• TEXTE D'ÉTUDE

Presque un an après la première projection de notre documentaire Dire à Lamine lors de la 11ème commémoration pour Lamine Dieng, nous proposons une série de textes écrits par des personnes qui ont vu le film, généralement parce qu’iels en ont organisé une diffusion. Pour l’épisode 2, on poursuit avec Phi, membre de Les Sales Races – Collectif antiraciste décolonial féministe et populaire et du Comité Vérité et Justice 31 .
Lamine Dieng a été assassiné en 2007 dans un fourgon de police. Cinq policiers se sont tenus sur lui jusqu’à ce que mort s’ensuive. Ramata Dieng, sa sœur, a mené un combat acharné pour rétablir la vérité et la justice. On peut voir d’ailleurs quelques images d’archives des discours qu’elle pouvait tenir et la radicalité sans concession nécessaire à ce combat qui, au delà de la mort de son frère, en dit long sur les responsabilités des États colons. Ramata Dieng comme d’autres personnages du film, Peter Lema, Rosa Amelia Plumelle Uribe et bien d’autres, dénoncent la suprématie blanche.

• LIGNES EXTRAITES
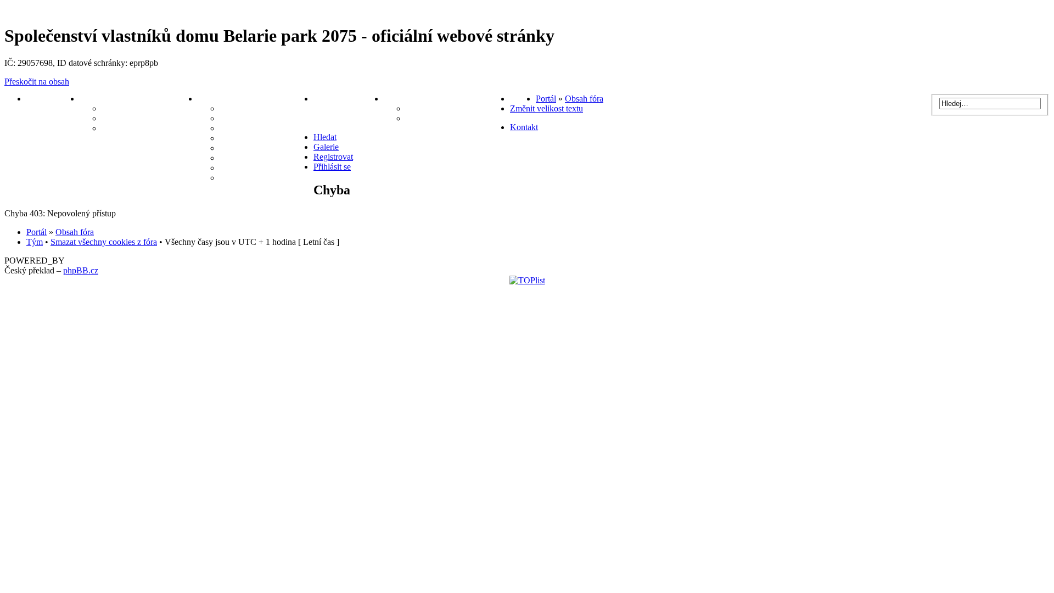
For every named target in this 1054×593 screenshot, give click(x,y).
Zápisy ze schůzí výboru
...
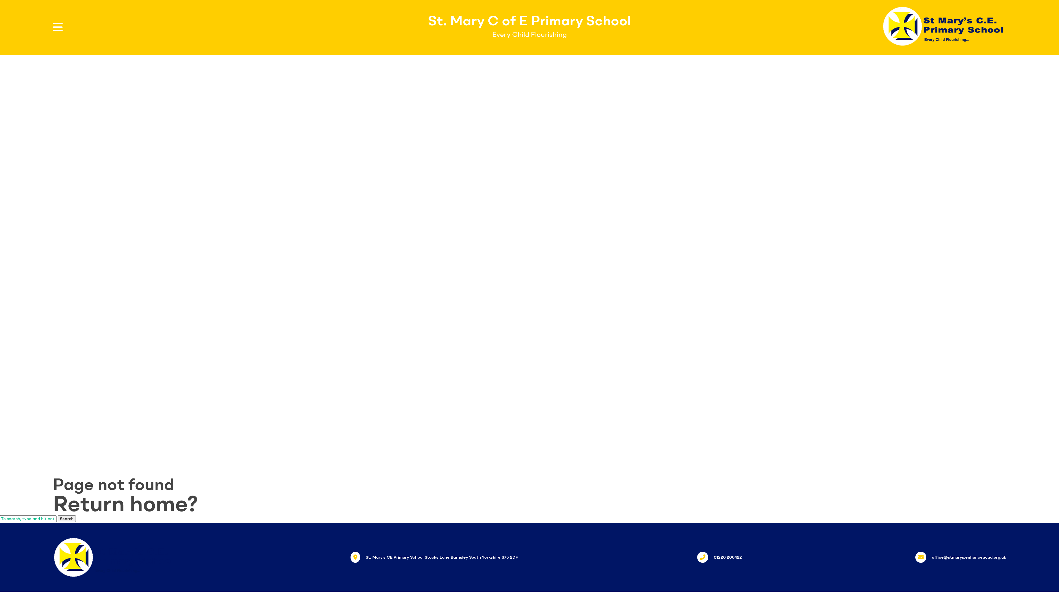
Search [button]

• SÉRIE D'EXERCICES
1. Répondez aux questions suivantes sur le texte consacré à Lamine Dieng :
(a) Lors de quel événement le documentaire Dire à Lamine a-t-il été projeté pour la première fois ?
(b) En quelle année Lamine Dieng a-t-il été assassiné ?
(c) Quel lien de parenté unit Ramata Dieng à Lamine Dieng ?
2. Recopiez fidèlement le passage du texte sur Lamine Dieng compris entre « Presque un an » et « Justice 31 . », bornes incluses.

• CORRIGÉ DES EXERCICES
1.
(a) Lors de la 11ème commémoration pour Lamine Dieng.
(b) En 2007.
(c) Ramata Dieng est sa sœur.

2.
Presque un an après la première projection de notre documentaire Dire à Lamine lors de la 11ème commémoration pour Lamine Dieng, nous proposons une série de textes écrits par des personnes qui ont vu le film, généralement parce qu’iels en ont organisé une diffusion. Pour l’épisode 2, on poursuit avec Phi, membre de Les Sales Races – Collectif antiraciste décolonial féministe et populaire et du Comité Vérité et Justice 31 .